◆ **Stored records**
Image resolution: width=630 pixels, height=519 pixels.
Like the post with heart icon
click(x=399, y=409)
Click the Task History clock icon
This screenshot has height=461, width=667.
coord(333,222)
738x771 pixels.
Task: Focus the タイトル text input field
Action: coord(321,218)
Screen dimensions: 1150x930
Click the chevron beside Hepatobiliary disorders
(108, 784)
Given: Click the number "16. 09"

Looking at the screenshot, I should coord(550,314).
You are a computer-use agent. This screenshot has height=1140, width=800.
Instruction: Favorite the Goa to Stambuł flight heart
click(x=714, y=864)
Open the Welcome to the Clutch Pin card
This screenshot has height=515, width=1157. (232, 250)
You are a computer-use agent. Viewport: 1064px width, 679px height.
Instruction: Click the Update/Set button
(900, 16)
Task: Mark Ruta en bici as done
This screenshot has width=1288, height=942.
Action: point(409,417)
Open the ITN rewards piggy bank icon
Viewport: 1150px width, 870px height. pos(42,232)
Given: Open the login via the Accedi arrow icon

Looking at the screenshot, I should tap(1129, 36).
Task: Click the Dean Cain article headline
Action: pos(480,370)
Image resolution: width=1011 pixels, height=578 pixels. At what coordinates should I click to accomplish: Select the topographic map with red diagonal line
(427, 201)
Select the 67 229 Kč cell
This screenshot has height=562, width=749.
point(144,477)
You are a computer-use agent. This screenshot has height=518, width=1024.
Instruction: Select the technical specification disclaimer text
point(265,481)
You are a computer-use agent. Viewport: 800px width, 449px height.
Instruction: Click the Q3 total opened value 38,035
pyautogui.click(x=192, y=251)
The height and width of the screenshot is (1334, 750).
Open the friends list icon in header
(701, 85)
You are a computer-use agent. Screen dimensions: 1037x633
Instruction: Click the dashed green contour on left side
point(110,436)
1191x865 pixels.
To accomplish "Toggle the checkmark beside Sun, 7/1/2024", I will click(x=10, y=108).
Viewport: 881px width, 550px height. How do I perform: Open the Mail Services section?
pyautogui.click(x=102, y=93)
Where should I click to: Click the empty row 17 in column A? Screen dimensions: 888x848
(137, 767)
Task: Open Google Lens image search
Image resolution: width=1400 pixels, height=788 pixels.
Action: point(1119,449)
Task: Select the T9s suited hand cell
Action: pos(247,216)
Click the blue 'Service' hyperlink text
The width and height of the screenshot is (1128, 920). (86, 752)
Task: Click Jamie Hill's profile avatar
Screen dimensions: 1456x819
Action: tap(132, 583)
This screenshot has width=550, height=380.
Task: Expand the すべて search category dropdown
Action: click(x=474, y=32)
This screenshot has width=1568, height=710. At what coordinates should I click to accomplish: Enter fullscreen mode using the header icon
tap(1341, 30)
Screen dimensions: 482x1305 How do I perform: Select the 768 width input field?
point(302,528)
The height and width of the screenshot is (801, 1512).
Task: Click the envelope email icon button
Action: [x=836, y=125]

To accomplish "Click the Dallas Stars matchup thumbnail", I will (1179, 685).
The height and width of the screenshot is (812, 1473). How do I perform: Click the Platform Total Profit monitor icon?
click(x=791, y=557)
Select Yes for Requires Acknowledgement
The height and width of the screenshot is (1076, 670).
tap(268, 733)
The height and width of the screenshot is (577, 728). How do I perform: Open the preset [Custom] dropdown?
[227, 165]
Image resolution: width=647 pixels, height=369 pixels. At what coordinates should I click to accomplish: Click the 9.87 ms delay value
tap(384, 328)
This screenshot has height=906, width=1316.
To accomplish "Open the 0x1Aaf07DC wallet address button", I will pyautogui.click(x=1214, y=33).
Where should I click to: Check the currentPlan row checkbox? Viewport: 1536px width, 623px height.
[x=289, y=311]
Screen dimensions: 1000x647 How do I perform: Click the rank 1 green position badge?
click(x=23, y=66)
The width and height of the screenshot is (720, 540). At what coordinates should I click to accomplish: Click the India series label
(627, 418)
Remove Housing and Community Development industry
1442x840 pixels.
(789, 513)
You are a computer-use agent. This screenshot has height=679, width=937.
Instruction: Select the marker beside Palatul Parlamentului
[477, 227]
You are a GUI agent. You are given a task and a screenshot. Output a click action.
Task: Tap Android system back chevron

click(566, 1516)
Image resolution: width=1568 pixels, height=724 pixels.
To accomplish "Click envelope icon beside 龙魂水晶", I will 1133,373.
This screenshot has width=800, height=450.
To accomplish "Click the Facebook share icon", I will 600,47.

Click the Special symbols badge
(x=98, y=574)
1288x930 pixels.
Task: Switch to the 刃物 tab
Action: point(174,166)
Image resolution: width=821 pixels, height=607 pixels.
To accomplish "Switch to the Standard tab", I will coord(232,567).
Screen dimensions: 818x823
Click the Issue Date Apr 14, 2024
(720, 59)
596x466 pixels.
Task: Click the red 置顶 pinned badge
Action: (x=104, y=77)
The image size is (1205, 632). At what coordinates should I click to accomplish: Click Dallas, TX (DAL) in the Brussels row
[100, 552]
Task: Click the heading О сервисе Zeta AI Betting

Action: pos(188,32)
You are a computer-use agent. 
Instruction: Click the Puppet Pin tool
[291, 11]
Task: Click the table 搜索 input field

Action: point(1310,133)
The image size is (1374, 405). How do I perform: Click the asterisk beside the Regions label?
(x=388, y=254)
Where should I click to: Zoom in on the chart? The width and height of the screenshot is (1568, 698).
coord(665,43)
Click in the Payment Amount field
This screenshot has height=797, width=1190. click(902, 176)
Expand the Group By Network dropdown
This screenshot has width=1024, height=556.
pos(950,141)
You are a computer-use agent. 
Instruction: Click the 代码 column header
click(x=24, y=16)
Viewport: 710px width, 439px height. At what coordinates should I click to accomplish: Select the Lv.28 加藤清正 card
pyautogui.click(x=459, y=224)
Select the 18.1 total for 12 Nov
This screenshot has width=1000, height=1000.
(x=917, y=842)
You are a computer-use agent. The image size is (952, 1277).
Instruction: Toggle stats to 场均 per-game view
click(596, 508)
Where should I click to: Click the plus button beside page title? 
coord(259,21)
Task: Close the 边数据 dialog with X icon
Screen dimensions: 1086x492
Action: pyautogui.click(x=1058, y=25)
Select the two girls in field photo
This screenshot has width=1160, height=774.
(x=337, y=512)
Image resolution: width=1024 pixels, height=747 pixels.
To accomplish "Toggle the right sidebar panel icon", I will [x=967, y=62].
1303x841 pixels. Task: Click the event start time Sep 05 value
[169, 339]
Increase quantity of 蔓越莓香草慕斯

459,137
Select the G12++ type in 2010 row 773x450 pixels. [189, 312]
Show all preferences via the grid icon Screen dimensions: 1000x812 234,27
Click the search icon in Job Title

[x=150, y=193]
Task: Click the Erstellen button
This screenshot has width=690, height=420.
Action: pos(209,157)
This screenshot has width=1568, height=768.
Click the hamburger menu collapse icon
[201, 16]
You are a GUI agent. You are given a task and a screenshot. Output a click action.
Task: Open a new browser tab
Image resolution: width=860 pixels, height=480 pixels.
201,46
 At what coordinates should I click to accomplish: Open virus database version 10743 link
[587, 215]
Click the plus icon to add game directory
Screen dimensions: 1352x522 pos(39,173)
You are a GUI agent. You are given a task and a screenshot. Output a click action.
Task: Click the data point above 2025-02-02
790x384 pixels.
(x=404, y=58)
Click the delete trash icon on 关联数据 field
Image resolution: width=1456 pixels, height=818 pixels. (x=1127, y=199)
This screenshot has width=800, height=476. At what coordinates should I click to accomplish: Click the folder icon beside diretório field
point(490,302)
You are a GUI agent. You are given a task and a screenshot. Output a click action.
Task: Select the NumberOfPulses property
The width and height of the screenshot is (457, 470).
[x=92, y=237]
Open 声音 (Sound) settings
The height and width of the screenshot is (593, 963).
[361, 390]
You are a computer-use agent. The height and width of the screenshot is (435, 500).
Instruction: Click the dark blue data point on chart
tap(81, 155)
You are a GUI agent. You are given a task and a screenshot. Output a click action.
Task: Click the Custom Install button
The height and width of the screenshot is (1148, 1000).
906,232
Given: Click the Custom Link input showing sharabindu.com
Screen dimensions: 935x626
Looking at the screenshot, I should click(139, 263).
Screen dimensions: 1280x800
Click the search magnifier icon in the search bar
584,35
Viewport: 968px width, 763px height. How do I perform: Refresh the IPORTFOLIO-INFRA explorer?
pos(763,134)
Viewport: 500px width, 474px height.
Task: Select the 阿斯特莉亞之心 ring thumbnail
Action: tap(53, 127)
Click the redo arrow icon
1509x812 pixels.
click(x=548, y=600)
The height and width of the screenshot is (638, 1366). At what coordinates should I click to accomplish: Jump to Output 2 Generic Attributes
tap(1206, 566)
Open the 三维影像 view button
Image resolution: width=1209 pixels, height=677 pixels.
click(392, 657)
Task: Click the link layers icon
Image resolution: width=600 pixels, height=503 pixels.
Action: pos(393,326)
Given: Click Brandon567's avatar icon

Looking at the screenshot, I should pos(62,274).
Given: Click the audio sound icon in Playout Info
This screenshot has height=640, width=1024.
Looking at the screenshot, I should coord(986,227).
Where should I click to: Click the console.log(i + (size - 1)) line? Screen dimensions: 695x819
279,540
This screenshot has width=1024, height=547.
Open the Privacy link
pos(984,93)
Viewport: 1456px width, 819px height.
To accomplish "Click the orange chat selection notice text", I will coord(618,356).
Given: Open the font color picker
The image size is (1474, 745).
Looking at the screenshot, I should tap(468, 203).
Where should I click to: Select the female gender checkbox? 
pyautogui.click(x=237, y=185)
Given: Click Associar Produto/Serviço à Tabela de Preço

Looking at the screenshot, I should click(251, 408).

◆ **Assigned task**
The lines above, from the start of the records through the one containing "Task: Open Google Lens image search", are to be printed exactly, and nothing else is to be included.

◆ **Answer space**
Image resolution: width=630 pixels, height=519 pixels.
Like the post with heart icon
click(x=399, y=409)
Click the Task History clock icon
This screenshot has height=461, width=667.
coord(333,222)
738x771 pixels.
Task: Focus the タイトル text input field
Action: coord(321,218)
Screen dimensions: 1150x930
Click the chevron beside Hepatobiliary disorders
(108, 784)
Given: Click the number "16. 09"

Looking at the screenshot, I should coord(550,314).
You are a computer-use agent. This screenshot has height=1140, width=800.
Instruction: Favorite the Goa to Stambuł flight heart
click(x=714, y=864)
Open the Welcome to the Clutch Pin card
This screenshot has height=515, width=1157. (232, 250)
You are a computer-use agent. Viewport: 1064px width, 679px height.
Instruction: Click the Update/Set button
(900, 16)
Task: Mark Ruta en bici as done
This screenshot has width=1288, height=942.
Action: point(409,417)
Open the ITN rewards piggy bank icon
Viewport: 1150px width, 870px height. pos(42,232)
Given: Open the login via the Accedi arrow icon

Looking at the screenshot, I should tap(1129, 36).
Task: Click the Dean Cain article headline
Action: pos(480,370)
Image resolution: width=1011 pixels, height=578 pixels. At what coordinates should I click to accomplish: Select the topographic map with red diagonal line
(427, 201)
Select the 67 229 Kč cell
This screenshot has height=562, width=749.
point(144,477)
You are a computer-use agent. This screenshot has height=518, width=1024.
Instruction: Select the technical specification disclaimer text
point(265,481)
You are a computer-use agent. Viewport: 800px width, 449px height.
Instruction: Click the Q3 total opened value 38,035
pyautogui.click(x=192, y=251)
The height and width of the screenshot is (1334, 750).
Open the friends list icon in header
(701, 85)
You are a computer-use agent. Screen dimensions: 1037x633
Instruction: Click the dashed green contour on left side
point(110,436)
1191x865 pixels.
To accomplish "Toggle the checkmark beside Sun, 7/1/2024", I will click(x=10, y=108).
Viewport: 881px width, 550px height. How do I perform: Open the Mail Services section?
pyautogui.click(x=102, y=93)
Where should I click to: Click the empty row 17 in column A? Screen dimensions: 888x848
(137, 767)
Task: Open Google Lens image search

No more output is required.